### What you need to do
In your answer, give each entry again exactly as it appears.

### Pixel coordinate grounding data
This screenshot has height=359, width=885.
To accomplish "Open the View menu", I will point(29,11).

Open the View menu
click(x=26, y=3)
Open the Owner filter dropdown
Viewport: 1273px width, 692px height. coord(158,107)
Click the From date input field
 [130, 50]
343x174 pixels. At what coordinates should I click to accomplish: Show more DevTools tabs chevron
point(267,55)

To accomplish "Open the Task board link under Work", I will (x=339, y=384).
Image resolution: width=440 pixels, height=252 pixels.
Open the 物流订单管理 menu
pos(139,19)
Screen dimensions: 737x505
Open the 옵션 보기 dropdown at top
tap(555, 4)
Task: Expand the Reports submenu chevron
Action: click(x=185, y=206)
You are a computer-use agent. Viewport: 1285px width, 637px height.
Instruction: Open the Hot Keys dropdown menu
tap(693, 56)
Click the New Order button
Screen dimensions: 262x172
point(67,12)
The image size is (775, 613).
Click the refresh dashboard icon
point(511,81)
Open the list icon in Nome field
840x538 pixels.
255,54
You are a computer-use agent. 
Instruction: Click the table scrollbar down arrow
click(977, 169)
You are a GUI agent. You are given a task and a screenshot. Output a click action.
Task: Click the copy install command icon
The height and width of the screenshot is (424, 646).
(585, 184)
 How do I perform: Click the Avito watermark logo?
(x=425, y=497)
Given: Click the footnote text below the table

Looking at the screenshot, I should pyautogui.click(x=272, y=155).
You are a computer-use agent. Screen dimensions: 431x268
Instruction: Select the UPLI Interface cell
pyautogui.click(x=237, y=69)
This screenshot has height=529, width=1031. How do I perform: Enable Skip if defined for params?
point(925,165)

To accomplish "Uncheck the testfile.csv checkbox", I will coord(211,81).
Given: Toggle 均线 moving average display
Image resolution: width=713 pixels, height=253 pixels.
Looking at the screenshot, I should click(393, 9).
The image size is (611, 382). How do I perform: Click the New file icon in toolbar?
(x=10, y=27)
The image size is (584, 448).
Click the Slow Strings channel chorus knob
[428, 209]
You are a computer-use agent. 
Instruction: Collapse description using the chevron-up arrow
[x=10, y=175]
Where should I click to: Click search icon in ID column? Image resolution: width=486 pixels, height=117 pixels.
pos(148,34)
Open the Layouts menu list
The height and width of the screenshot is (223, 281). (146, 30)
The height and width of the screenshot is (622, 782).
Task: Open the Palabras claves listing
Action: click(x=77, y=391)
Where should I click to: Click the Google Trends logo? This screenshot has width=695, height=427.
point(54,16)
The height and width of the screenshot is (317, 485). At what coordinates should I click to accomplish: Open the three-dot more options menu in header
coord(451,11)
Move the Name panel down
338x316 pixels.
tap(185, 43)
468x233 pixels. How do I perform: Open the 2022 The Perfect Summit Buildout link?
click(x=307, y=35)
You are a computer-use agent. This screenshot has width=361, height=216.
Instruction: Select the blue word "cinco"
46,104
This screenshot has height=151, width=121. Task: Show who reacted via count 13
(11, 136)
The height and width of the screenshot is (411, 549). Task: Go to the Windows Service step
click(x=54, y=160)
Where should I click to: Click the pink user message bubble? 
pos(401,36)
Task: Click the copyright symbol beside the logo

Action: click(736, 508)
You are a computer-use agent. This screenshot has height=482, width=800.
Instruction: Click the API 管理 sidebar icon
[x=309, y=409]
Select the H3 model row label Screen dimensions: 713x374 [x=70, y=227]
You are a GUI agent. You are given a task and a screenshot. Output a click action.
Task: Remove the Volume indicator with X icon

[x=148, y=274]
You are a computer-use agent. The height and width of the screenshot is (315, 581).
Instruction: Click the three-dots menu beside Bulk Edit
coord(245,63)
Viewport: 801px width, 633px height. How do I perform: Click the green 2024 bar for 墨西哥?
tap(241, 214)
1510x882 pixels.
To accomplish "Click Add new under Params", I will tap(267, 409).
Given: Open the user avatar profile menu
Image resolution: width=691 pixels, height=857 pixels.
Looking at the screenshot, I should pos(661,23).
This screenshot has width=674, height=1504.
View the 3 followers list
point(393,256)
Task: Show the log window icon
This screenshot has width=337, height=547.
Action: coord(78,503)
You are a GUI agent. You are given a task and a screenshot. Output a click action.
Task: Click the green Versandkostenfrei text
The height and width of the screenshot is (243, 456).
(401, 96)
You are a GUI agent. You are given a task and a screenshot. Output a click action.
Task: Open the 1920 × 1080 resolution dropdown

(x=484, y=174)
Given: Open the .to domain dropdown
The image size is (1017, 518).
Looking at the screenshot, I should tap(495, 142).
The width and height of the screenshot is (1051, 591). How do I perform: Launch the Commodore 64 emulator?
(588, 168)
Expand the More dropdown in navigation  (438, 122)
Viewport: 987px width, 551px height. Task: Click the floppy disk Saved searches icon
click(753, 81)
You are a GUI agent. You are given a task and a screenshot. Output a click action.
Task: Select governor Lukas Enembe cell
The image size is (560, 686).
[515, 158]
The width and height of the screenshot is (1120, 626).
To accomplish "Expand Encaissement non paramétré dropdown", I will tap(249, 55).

### Response
This screenshot has height=359, width=885.
To accomplish "Open the View menu", I will point(29,11).

Open the View menu
click(x=26, y=3)
Open the Owner filter dropdown
Viewport: 1273px width, 692px height. coord(158,107)
Click the From date input field
 [130, 50]
343x174 pixels. At what coordinates should I click to accomplish: Show more DevTools tabs chevron
point(267,55)

To accomplish "Open the Task board link under Work", I will (x=339, y=384).
Image resolution: width=440 pixels, height=252 pixels.
Open the 物流订单管理 menu
pos(139,19)
Screen dimensions: 737x505
Open the 옵션 보기 dropdown at top
tap(555, 4)
Task: Expand the Reports submenu chevron
Action: click(x=185, y=206)
You are a computer-use agent. Viewport: 1285px width, 637px height.
Instruction: Open the Hot Keys dropdown menu
tap(693, 56)
Click the New Order button
Screen dimensions: 262x172
point(67,12)
The image size is (775, 613).
Click the refresh dashboard icon
point(511,81)
Open the list icon in Nome field
840x538 pixels.
255,54
You are a computer-use agent. 
Instruction: Click the table scrollbar down arrow
click(977, 169)
You are a GUI agent. You are given a task and a screenshot. Output a click action.
Task: Click the copy install command icon
The height and width of the screenshot is (424, 646).
(585, 184)
 How do I perform: Click the Avito watermark logo?
(x=425, y=497)
Given: Click the footnote text below the table

Looking at the screenshot, I should pyautogui.click(x=272, y=155).
You are a computer-use agent. Screen dimensions: 431x268
Instruction: Select the UPLI Interface cell
pyautogui.click(x=237, y=69)
This screenshot has height=529, width=1031. How do I perform: Enable Skip if defined for params?
point(925,165)

To accomplish "Uncheck the testfile.csv checkbox", I will coord(211,81).
Given: Toggle 均线 moving average display
Image resolution: width=713 pixels, height=253 pixels.
Looking at the screenshot, I should click(393, 9).
The image size is (611, 382). How do I perform: Click the New file icon in toolbar?
(x=10, y=27)
The image size is (584, 448).
Click the Slow Strings channel chorus knob
[428, 209]
You are a computer-use agent. 
Instruction: Collapse description using the chevron-up arrow
[x=10, y=175]
Where should I click to: Click search icon in ID column? Image resolution: width=486 pixels, height=117 pixels.
pos(148,34)
Open the Layouts menu list
The height and width of the screenshot is (223, 281). (146, 30)
The height and width of the screenshot is (622, 782).
Task: Open the Palabras claves listing
Action: click(x=77, y=391)
Where should I click to: Click the Google Trends logo? This screenshot has width=695, height=427.
point(54,16)
The height and width of the screenshot is (317, 485). At what coordinates should I click to accomplish: Open the three-dot more options menu in header
coord(451,11)
Move the Name panel down
338x316 pixels.
tap(185, 43)
468x233 pixels. How do I perform: Open the 2022 The Perfect Summit Buildout link?
click(x=307, y=35)
You are a computer-use agent. This screenshot has width=361, height=216.
Instruction: Select the blue word "cinco"
46,104
This screenshot has height=151, width=121. Task: Show who reacted via count 13
(11, 136)
The height and width of the screenshot is (411, 549). Task: Go to the Windows Service step
click(x=54, y=160)
Where should I click to: Click the pink user message bubble? 
pos(401,36)
Task: Click the copyright symbol beside the logo

Action: click(736, 508)
You are a computer-use agent. This screenshot has height=482, width=800.
Instruction: Click the API 管理 sidebar icon
[x=309, y=409]
Select the H3 model row label Screen dimensions: 713x374 [x=70, y=227]
You are a GUI agent. You are given a task and a screenshot. Output a click action.
Task: Remove the Volume indicator with X icon

[x=148, y=274]
You are a computer-use agent. The height and width of the screenshot is (315, 581).
Instruction: Click the three-dots menu beside Bulk Edit
coord(245,63)
Viewport: 801px width, 633px height. How do I perform: Click the green 2024 bar for 墨西哥?
tap(241, 214)
1510x882 pixels.
To accomplish "Click Add new under Params", I will tap(267, 409).
Given: Open the user avatar profile menu
Image resolution: width=691 pixels, height=857 pixels.
Looking at the screenshot, I should pos(661,23).
This screenshot has width=674, height=1504.
View the 3 followers list
point(393,256)
Task: Show the log window icon
This screenshot has width=337, height=547.
Action: coord(78,503)
You are a GUI agent. You are given a task and a screenshot. Output a click action.
Task: Click the green Versandkostenfrei text
The height and width of the screenshot is (243, 456).
(401, 96)
You are a GUI agent. You are given a task and a screenshot. Output a click action.
Task: Open the 1920 × 1080 resolution dropdown

(x=484, y=174)
Given: Open the .to domain dropdown
The image size is (1017, 518).
Looking at the screenshot, I should tap(495, 142).
The width and height of the screenshot is (1051, 591). How do I perform: Launch the Commodore 64 emulator?
(588, 168)
Expand the More dropdown in navigation  (438, 122)
Viewport: 987px width, 551px height. Task: Click the floppy disk Saved searches icon
click(753, 81)
You are a GUI agent. You are given a task and a screenshot. Output a click action.
Task: Select governor Lukas Enembe cell
The image size is (560, 686).
[515, 158]
The width and height of the screenshot is (1120, 626).
To accomplish "Expand Encaissement non paramétré dropdown", I will tap(249, 55).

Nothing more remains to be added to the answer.